● **Aim of the exercise**: Restate every line of the data word for word, except for the images.

━━━ Information provided ━━━

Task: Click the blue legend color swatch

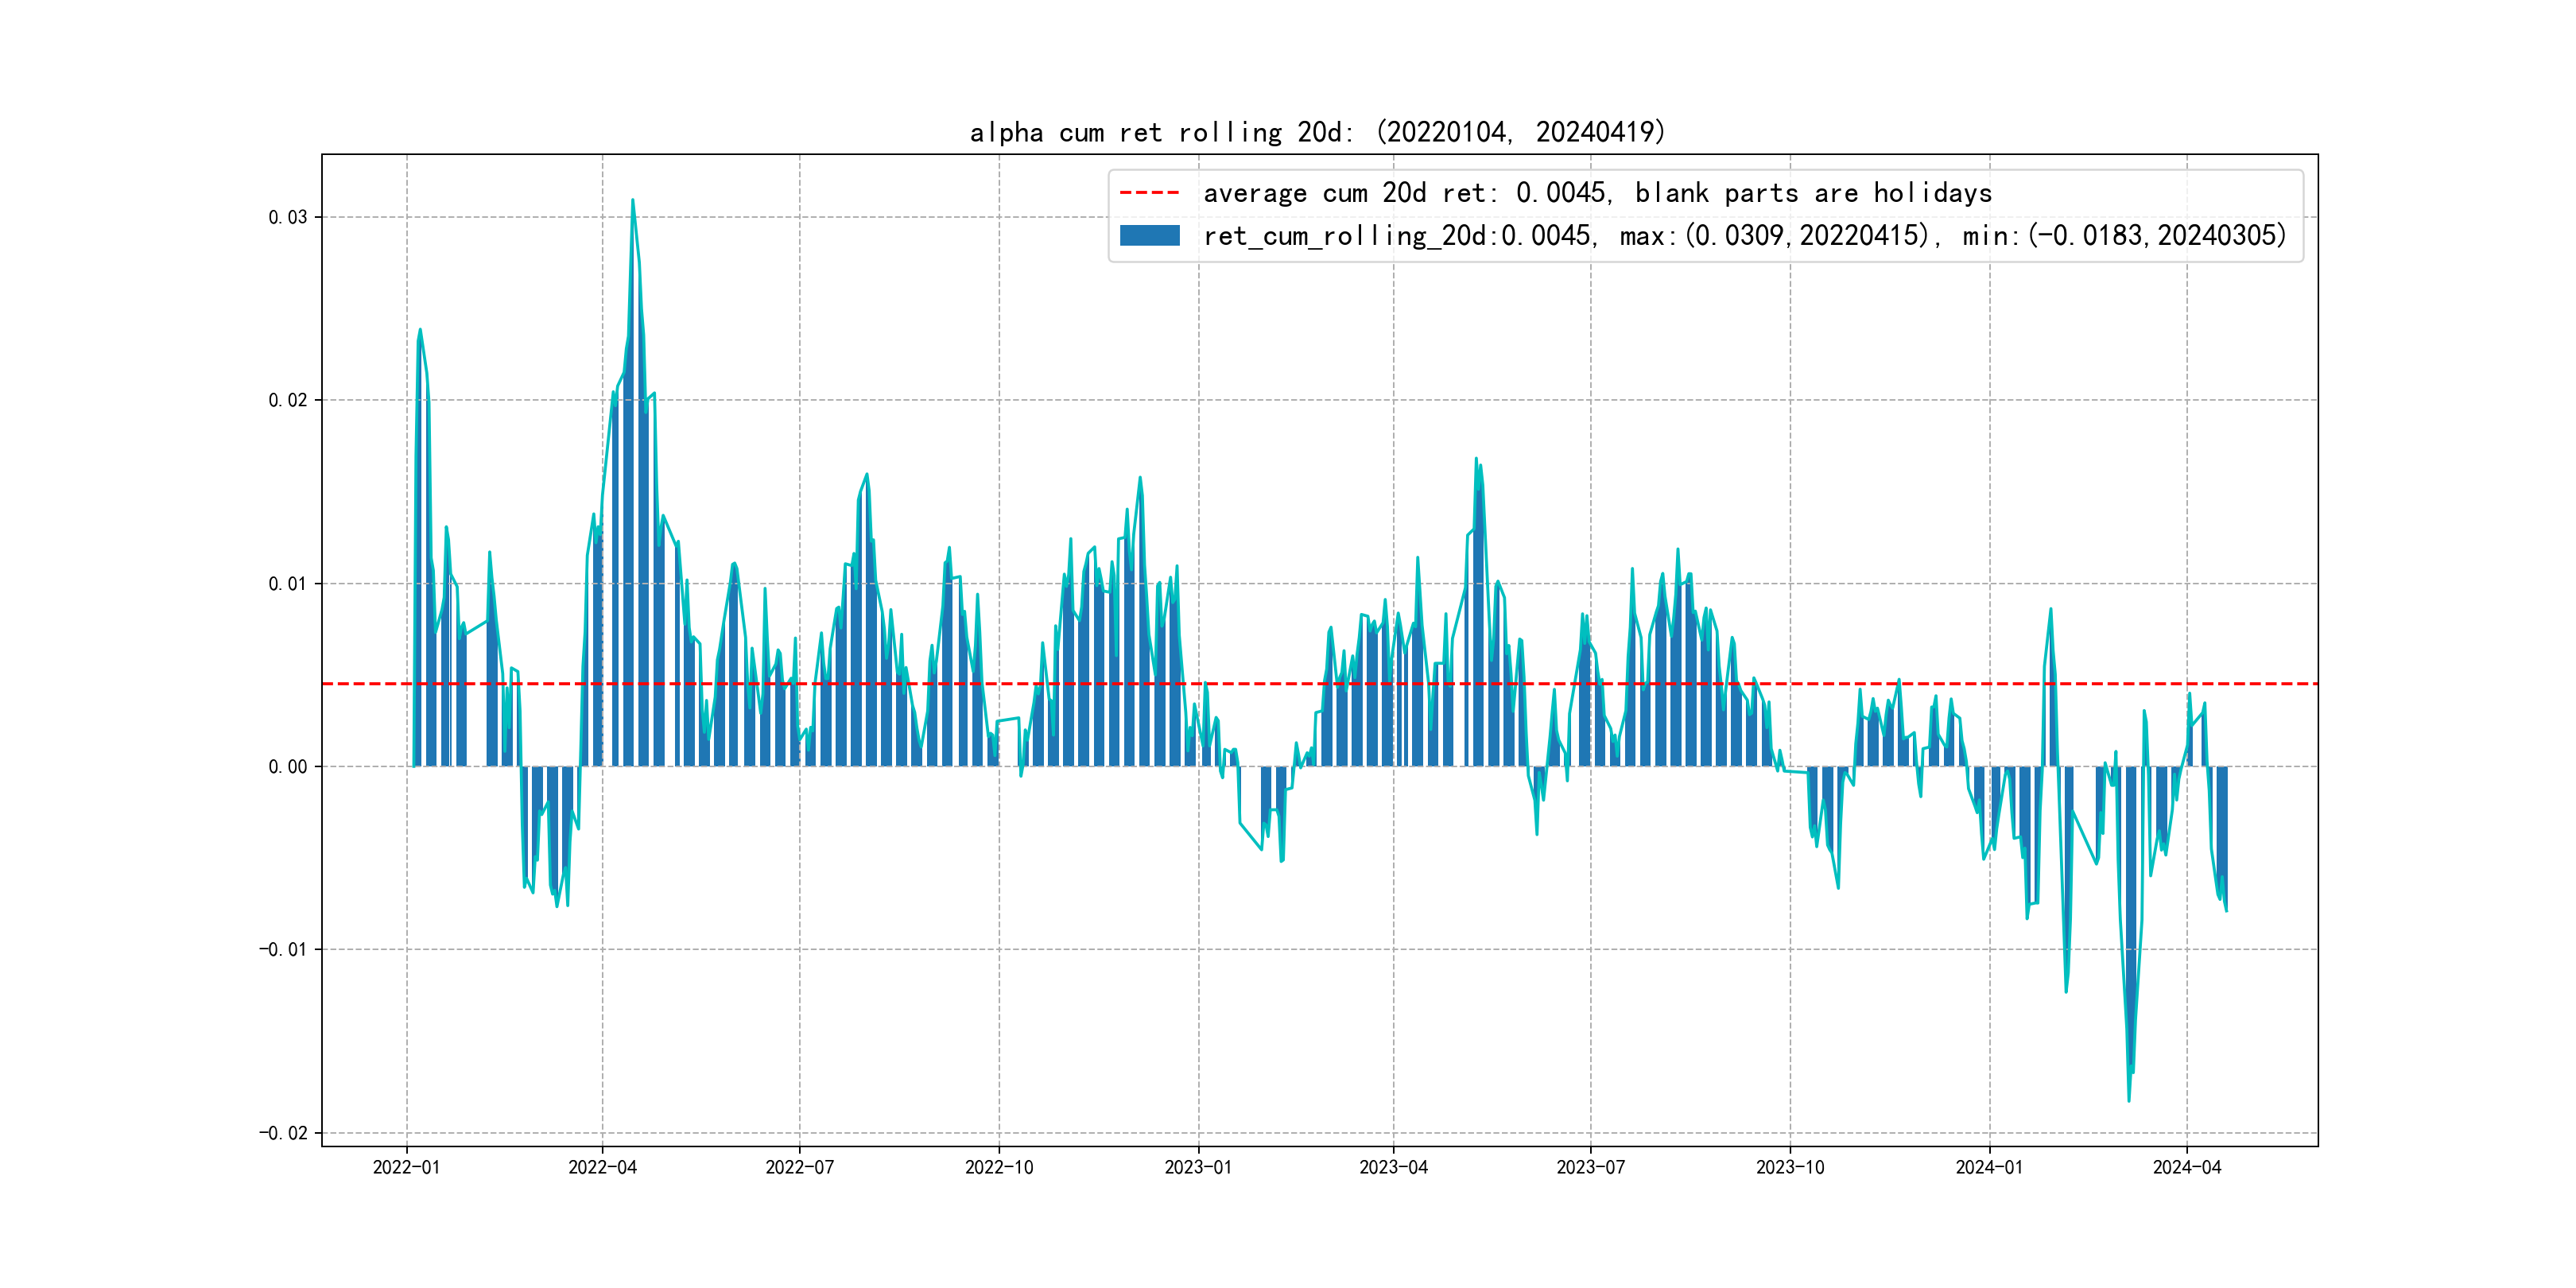Action: click(1149, 236)
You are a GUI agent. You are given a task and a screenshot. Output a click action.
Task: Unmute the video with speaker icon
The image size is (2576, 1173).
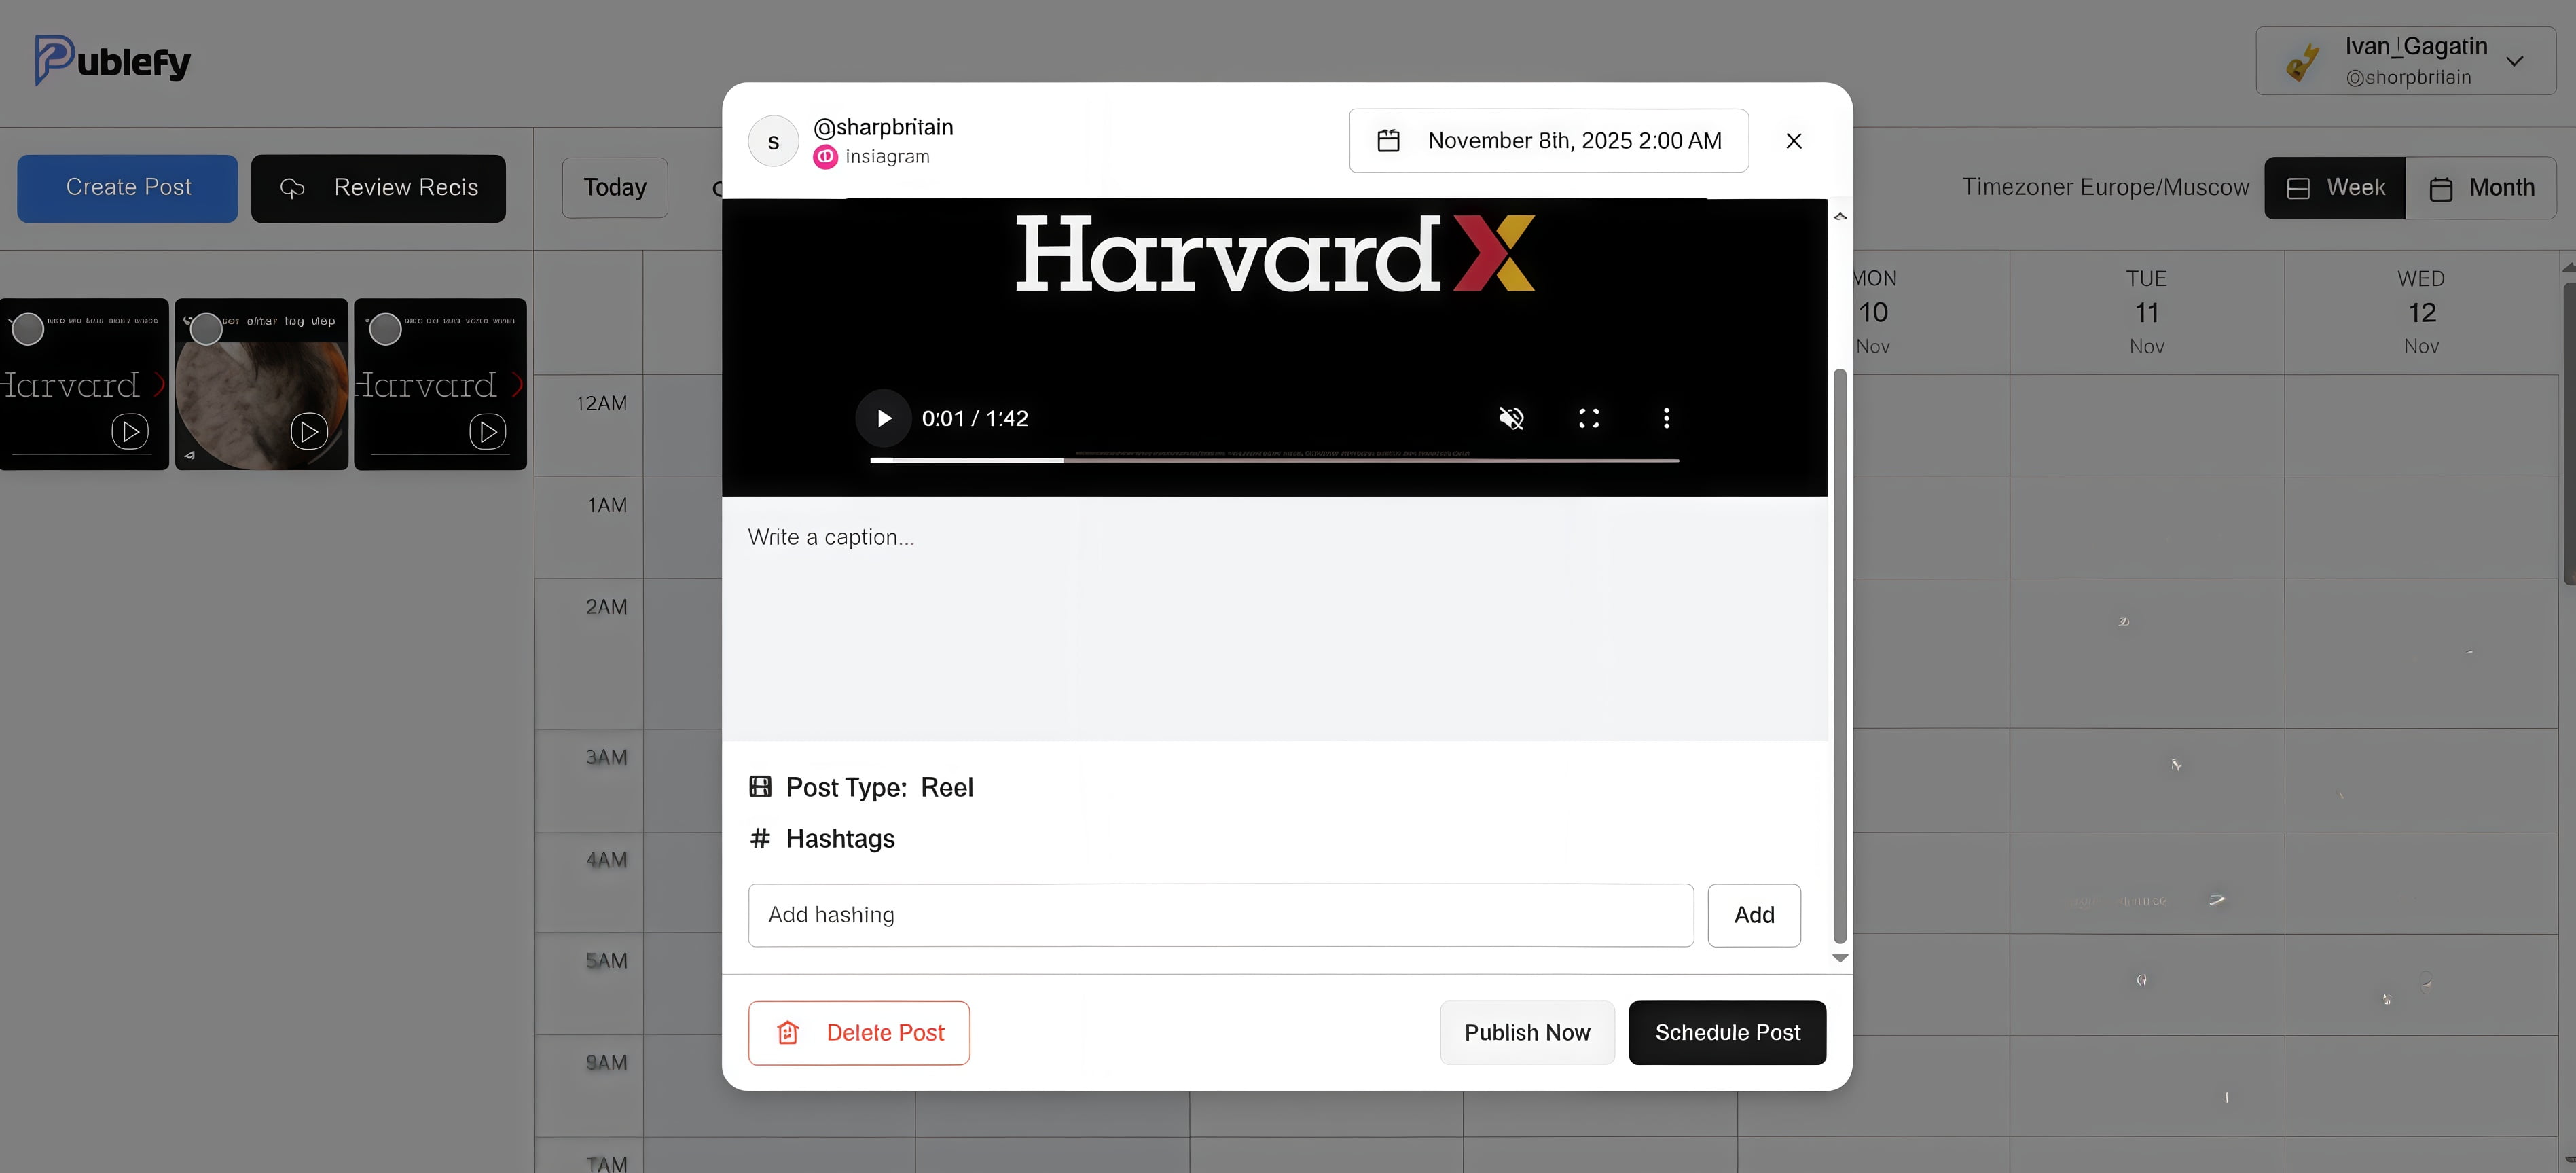1511,418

━━━

● **Written reply**:
Task: Click the blue legend color swatch

Action: click(1149, 236)
You are a GUI agent. You are given a task and a screenshot. Output a click action.
Task: Unmute the video with speaker icon
The image size is (2576, 1173).
1511,418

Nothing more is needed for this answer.